Acequia Institute receives $1.5 million grant

SAN LUIS– The Acequia Institute (TAI), a San Luis, Colorado-based nonprofit organization, announces a $1.5 million grant award from The Colorado Health Foundation. The Foundation’s core mission is “bringing health in reach for all Coloradans by engaging closely with communities across the state through investing, policy advocacy, learning and capacity building.”

Costilla County suffers from the highest rates of diabetes and obesity in Colorado and every family is affected. The grant seeks to address this health crisis by linking local acequia farmers to a cooperative grocery dedicated to meeting the need for healthier fresh foods that support traditional diets and foodways.

TAI proposes to so by reviving traditional multi-crop farming with native crops like corn, bean, and pumpkin. Project Manager, Devon G. Peña, explains that the “recent shift to alfalfa monocultures has meant we are failing to provide fresh organic produce for local consumption by our own families. Our project takes a ‘dirt-to-gut’ approach to food sovereignty by connecting healthy soils to healthy crops and healthy diets”.
In collaboration with Move Mountains Youth Project, Inc., local youth are being mentored to develop farming skills, embrace their heritage cuisine, and enjoy gainful employment.
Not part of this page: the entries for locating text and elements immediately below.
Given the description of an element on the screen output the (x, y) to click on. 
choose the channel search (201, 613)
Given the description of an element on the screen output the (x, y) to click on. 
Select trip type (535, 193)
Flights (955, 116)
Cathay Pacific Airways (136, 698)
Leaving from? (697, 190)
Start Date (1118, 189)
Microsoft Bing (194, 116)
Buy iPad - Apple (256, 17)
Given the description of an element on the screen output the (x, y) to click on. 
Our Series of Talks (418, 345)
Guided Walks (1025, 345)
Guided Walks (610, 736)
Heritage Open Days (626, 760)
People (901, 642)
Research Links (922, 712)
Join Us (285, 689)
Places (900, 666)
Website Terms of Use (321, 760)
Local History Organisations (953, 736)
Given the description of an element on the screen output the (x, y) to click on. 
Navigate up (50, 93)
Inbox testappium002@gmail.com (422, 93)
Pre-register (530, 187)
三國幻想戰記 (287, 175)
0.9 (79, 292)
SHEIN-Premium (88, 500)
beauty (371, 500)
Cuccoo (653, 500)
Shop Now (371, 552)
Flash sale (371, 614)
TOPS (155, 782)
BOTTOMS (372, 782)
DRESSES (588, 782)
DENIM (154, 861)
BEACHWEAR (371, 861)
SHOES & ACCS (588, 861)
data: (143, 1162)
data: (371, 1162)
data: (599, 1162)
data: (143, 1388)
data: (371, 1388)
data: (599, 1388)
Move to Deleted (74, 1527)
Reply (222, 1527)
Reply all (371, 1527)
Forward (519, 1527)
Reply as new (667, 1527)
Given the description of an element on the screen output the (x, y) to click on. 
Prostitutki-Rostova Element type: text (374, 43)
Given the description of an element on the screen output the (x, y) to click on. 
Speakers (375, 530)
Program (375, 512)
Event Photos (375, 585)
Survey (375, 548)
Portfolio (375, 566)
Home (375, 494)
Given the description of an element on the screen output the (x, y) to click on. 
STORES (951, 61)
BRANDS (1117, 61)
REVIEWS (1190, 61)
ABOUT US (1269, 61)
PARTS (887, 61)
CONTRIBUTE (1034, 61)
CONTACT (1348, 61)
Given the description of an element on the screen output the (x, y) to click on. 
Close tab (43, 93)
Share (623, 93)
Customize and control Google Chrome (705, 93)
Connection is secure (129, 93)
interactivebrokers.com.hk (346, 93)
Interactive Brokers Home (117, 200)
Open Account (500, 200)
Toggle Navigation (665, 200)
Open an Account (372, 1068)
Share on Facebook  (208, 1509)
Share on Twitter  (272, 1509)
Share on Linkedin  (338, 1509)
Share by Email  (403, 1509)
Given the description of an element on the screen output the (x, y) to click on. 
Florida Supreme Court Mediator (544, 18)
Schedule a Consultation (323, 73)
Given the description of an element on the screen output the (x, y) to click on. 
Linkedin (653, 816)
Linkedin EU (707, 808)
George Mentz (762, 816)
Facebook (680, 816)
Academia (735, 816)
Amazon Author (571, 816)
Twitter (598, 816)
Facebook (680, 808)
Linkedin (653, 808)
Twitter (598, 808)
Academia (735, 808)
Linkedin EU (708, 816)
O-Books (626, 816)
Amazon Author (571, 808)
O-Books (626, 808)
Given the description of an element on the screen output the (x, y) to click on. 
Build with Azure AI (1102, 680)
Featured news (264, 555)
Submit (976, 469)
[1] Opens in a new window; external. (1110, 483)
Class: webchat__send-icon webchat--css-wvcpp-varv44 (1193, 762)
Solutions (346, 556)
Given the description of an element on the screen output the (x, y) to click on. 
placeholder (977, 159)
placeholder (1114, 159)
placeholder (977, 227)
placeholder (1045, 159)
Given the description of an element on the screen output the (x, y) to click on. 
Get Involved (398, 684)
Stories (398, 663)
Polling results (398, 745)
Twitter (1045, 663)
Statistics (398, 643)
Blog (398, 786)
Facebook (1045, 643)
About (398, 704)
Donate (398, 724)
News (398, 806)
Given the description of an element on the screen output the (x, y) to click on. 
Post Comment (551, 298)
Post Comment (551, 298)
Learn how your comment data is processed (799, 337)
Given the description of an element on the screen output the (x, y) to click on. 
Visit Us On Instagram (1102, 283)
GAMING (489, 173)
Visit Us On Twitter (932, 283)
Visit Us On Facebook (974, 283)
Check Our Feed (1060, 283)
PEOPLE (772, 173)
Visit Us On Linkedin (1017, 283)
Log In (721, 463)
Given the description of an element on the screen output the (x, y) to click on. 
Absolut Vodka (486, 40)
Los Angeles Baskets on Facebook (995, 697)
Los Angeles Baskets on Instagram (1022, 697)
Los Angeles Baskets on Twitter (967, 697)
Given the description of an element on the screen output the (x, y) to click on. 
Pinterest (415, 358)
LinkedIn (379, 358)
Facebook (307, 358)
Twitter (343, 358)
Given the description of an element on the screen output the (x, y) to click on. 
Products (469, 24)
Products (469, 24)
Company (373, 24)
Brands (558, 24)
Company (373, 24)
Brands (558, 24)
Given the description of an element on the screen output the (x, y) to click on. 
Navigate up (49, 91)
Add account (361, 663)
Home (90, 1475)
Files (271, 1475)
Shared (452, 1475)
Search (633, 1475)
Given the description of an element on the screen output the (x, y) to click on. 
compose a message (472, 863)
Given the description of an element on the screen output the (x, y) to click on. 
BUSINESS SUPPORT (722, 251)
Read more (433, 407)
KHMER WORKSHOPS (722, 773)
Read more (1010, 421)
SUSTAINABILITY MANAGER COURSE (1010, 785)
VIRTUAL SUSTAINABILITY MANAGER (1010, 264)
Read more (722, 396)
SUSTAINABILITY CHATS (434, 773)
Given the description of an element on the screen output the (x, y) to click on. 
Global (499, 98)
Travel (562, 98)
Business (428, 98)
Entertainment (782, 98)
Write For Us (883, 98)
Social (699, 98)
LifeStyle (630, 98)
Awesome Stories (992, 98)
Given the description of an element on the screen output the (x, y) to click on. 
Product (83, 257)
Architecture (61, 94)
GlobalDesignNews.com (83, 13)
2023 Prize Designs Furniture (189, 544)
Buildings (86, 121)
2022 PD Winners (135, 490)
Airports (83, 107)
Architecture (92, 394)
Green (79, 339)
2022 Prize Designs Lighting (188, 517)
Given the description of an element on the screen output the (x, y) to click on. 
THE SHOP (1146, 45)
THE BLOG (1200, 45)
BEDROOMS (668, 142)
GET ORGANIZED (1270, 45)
The curricula and funding for next-generation mentorship will be expanded under this grant under the guidance of TAI Board Member Addie Lucero of Taos Pueblo.

The project’s Community Organizer, Shirley M. Romero Otero, explains how the process “seeks to awaken the cultural memory of the youth and young adults.” This includes the “water democracy of the acequias, our regenerative farming practices, and the mutual aid and self-help traditions of our ancestors.”

The grant will also support the purchase and conversion of the historic R&R Market (established in 1857) into a worker-managed community member grocery and hardware cooperative. The coop market will remain open to the general public but will provide members with benefits like end-of-year rebates.

The building will additionally house an agricultural innovation and incubator center and space for community gatherings, performances, and educational events. The first phase of remodeling is funded and will include upgrading a popular carneceria (meat department) and constructing a small footprint commercial kitchen.

The kitchen will serve multiple purposes including an inhouse local foods café-deli and a volcanic rock corn mill (Molino de Piedra) for the production of non-GMO artisan tortillas. The kitchen and meeting space will also host nutrition and cooking classes led by Indigenous chefs and local community members.

Finally, the commercial kitchen will be used by artisan producers of value-added foods and wildcrafted products that contribute to community health and well-being and increase income for community residents.

To support local producers, TAI is creating an endowment for mutual aid programs featuring a revolving loan and credit fund for local farmers, food processors, and related artisans and entrepreneurs. When established, this program will support food sovereignty incubator projects by providing the startup capital for zero interest loans and shall be governed by the borrowers themselves. Recipients of the no-interest loans will attend financial literacy and small business classes and receive assistance from mentors familiar with local mutual aid traditions and governance.

The Colorado Health Foundation’s award letter explains the significance of the grant: “Support for this initiative will increase food sovereignty and security while strengthening the local agriculture-food system in Costilla County. Local agriculture traditions will be rekindled, the San Luis grocery store will be renovated and expanded, a new commercial kitchen will increase production of local value added foods, and youth will reconnect to the land, acequias, and healthy food while developing skills that will support them to remain in their villages and secure employment.”

Since 2006, The Acequia Institute (TAI) has provided financial and technical support to the environmental and food justice movements and to local acequia farm families in San Luis through tuition scholarships, graduate and certificate fellowships, and direct-to-producer grants among other active programs. TAI operates an acequia farm school and agriculture research and extension service (almunyah) on lands irrigated by the San Luis Peoples Ditch (1852) in the Viejo San Acacio bottom-lands. The entire 181-acre parcel is under a conservation easement in partnership with Colorado Open Lands emphasizing protection of open space, wildlife habitat, and traditional acequia farming practices and crops.

The Acequia Institute acknowledges that the San Luis Valley is within the ancestral homeland territories of the Nuche (Ute), Diné (Navajo), Tiwa (Pueblo), and other first peoples among the 42 tribes with a long historical and living heritage in Colorado.